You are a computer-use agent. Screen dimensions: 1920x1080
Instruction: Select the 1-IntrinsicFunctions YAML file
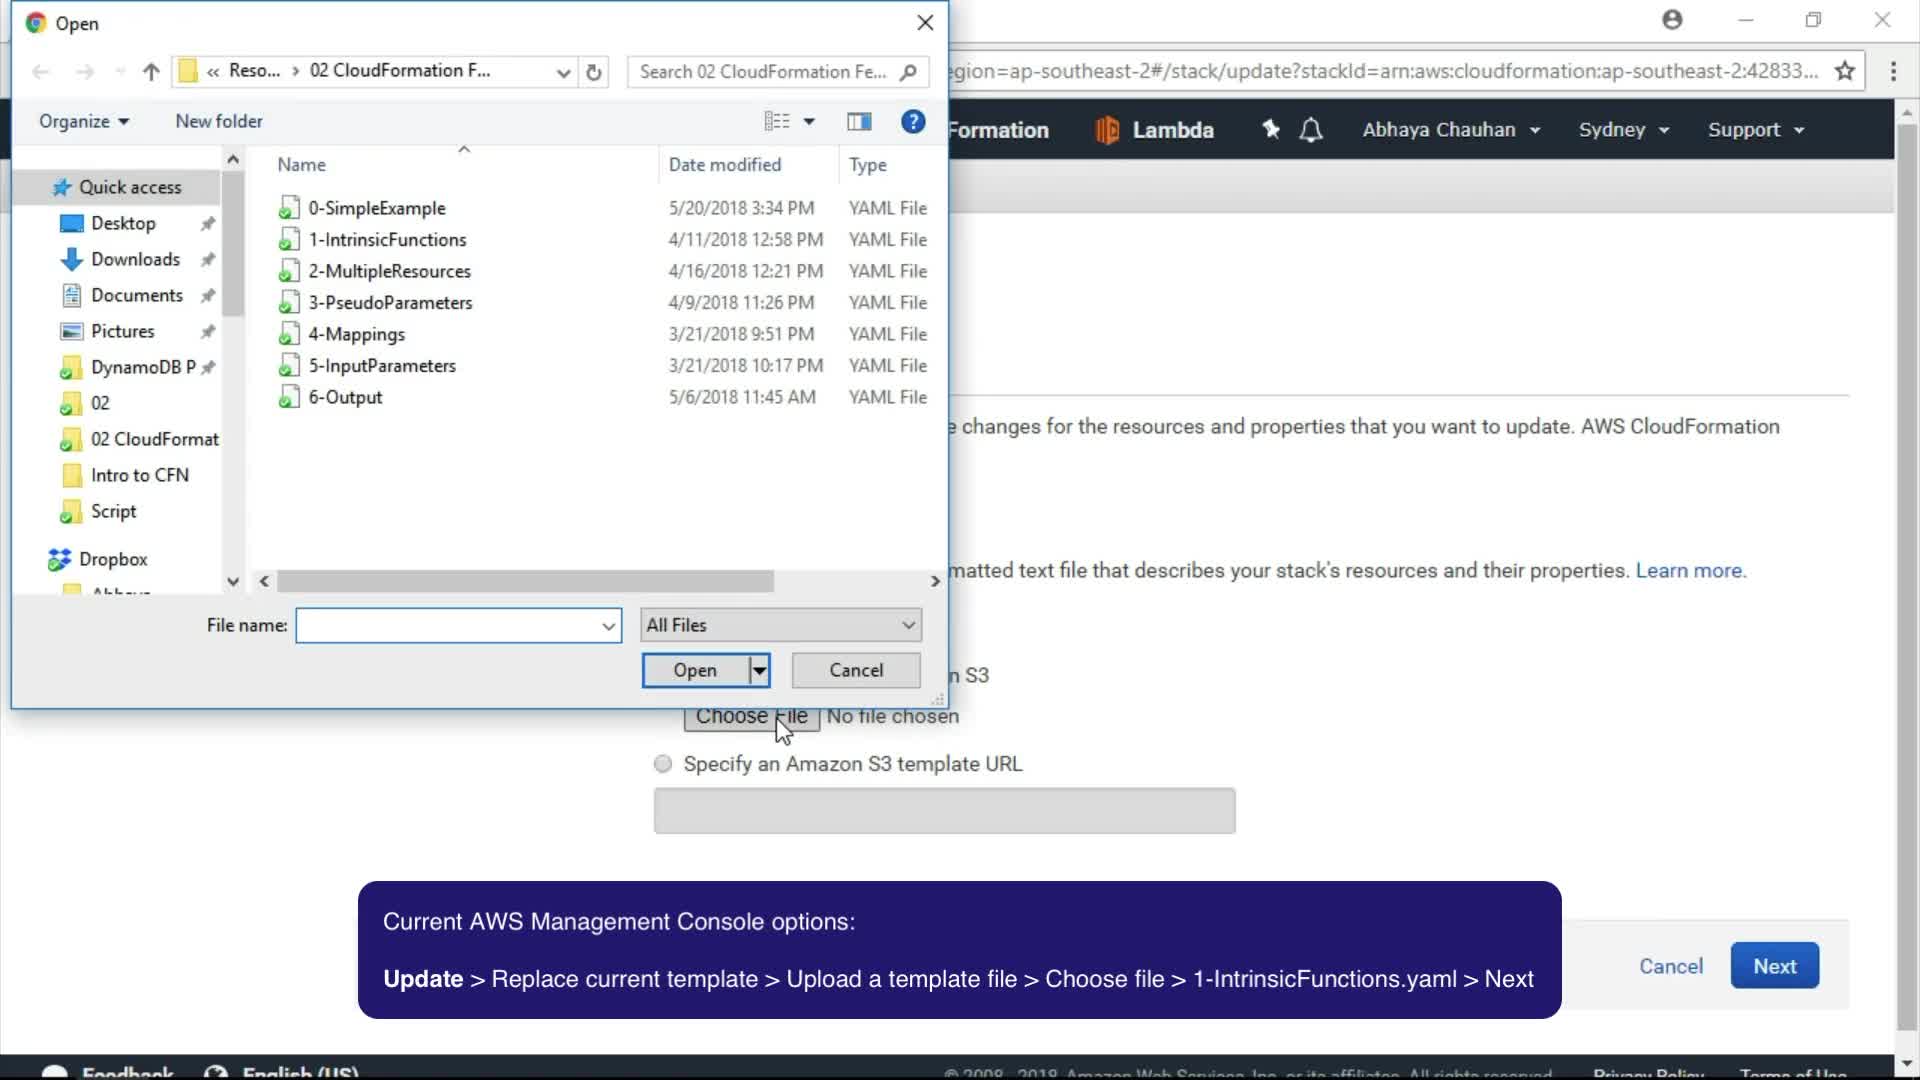[x=387, y=240]
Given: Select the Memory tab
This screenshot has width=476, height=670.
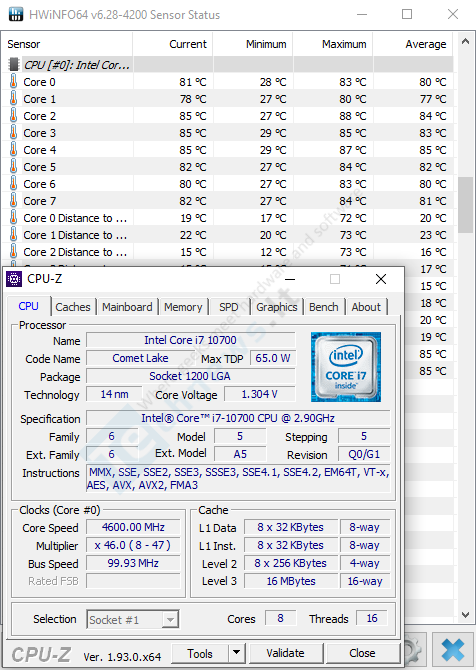Looking at the screenshot, I should [x=183, y=307].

_ _ _ _

Update all the rows above, changing each "Select" to "Choose" and keeping everything else the same. Leave the pictures out of your answer.

You are a computer-use agent. Screen dimensions: 1920x1080
Instruction: Choose the 1-IntrinsicFunctions YAML file
[x=387, y=240]
Given: Choose the Memory tab
This screenshot has width=476, height=670.
Looking at the screenshot, I should [x=183, y=307].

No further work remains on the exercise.